Je tiens maintenant à aborder la proposition que je vais soumettre et c’est la raison pour laquelle je vous demande de rejeter l’amendement Gafner. Si vous examinez l’exposé des motifs, à la page 2, le Conseil d’Etat nous indique : « Pour les époux qui remplissaient déjà les conditions de l’imposition séparée antérieurement, y compris pour l’année précédant l’entrée en vigueur de la loi, le régime de solidarité de l’ancien droit s’appliquera. » Avec cet élément, il me semble que nous pouvons aller plus loin et faire mieux. C’est pourquoi, contrairement à ce que propose le Conseil d’Etat, je propose que, dès le 1er janvier 2026, nous ne puissions plus percevoir d’impôts basés sur l’ancienne solidarité. En effet, je trouve cela choquant.

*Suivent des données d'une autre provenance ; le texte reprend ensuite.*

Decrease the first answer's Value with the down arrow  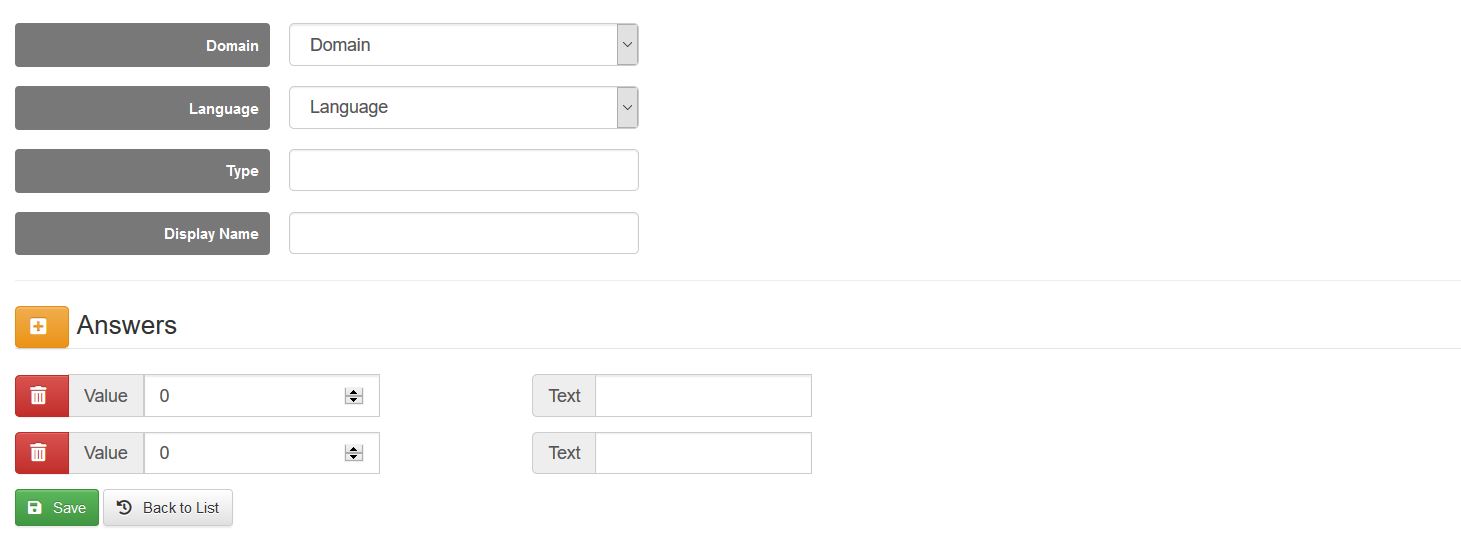[x=353, y=400]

Nous allons changer de système au 1er janvier 2026, mais avec le système proposé par le Conseil d’Etat, votre responsabilité pourrait être invoquée, puisque votre situation dépend de l’ancien droit. Elle est antérieure au 1er janvier et jusqu’au 31 décembre 2025.

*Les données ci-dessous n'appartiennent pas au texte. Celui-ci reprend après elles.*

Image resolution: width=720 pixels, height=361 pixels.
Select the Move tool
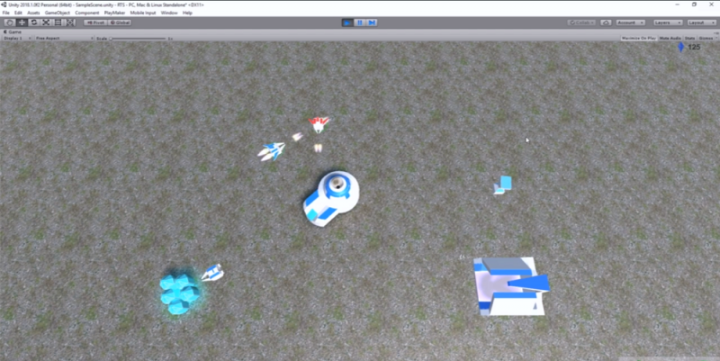(x=22, y=23)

Ma proposition, qui est cohérente avec la règle du Tribunal fédéral, consiste à mettre fin à cette perception. A partir du 1er janvier 2026, vous ne pourrez plus invoquer une responsabilité solidaire à l’égard d’un époux, quelle que soit la situation, en raison de la solidarité fiscale jugée discriminatoire. Ce système résout parfaitement le problème de l’égalité de traitement, car il distingue clairement deux situations fondamentalement différentes : celles qui ont été recherchées en responsabilité avant le nouveau système, et celles qui le seraient après. Il s’agit donc de mettre fin à ces systèmes juridiques dès le 1er janvier 2026, non pas pour ceux qui seront séparés, mais pour ceux qui le sont déjà et pour lesquels une action en solidarité pourrait encore s’appliquer postérieurement au 1er janvier 2026. Cette situation est en contradiction avec ce que propose le Conseil d’Etat et me semble effectivement choquante. Jusque-là, je pouvais admettre un système de rétroactivité de la nouvelle loi. Je vous inviterai, dès lors, à soutenir mon amendement à l’article 2, et à rejeter l’amendement Gafner.

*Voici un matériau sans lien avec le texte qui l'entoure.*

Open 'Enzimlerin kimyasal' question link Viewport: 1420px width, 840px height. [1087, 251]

Comme l’a dit Mme Joly, c’est un débat de juristes ! Mais en tant que citoyen lambda qui paie des impôts, il est toujours intéressant de savoir quelles règles et lois sont mises en place dans ce canton. Je comprends parfaitement ce que vient de dire mon collègue Marc-Olivier Buffat et je suis entièrement d’accord avec lui. En effet, ce qu’a proposé M. Gaffner montre clairement que la situation s’annule à partir du début de l’année 2026. Selon moi, le message qui en ressort est celui-ci : « Ne payez pas vos impôts avant 2026, car cet impôt sera annulé ! » C’est ce message qui est envoyé ici, et c’est un risque assez sérieux à prendre en compte.
En conclusion, je pense qu’il est important de soutenir l’amendement proposé par M. Marc-Olivier Buffat afin d’éviter de prendre des risques et de transmettre des messages contradictoires et quelque peu pervers.
Une décision prise en 2026 n’aura pas le même impact qu’une décision prise en 2025 à la suite du changement de loi. Je suis tout à fait d’accord avec ce principe. Cependant, comme l’a rappelé M. Buffat, ici la situation est différente : nous venons corriger une décision prise dans le passé, alors qu’un plan de paiement est encore en cours. Il s’agit donc d’une question d’égalité.
Ensuite, pour répondre à Mme Thalmann, la minorité de la commission a été sollicitée concernant cet amendement, puisqu’il nous a été présenté en cours de journée par son auteur. Nous avons donc eu l’opportunité de décider de la manière dont nous souhaitions procéder. De plus, cela n’a pas empêché le rapporteur de la majorité de donner son avis sur cet amendement. Ainsi, je pense que vous pouvez conserver vos réflexions et vous concentrer sur le fond du débat.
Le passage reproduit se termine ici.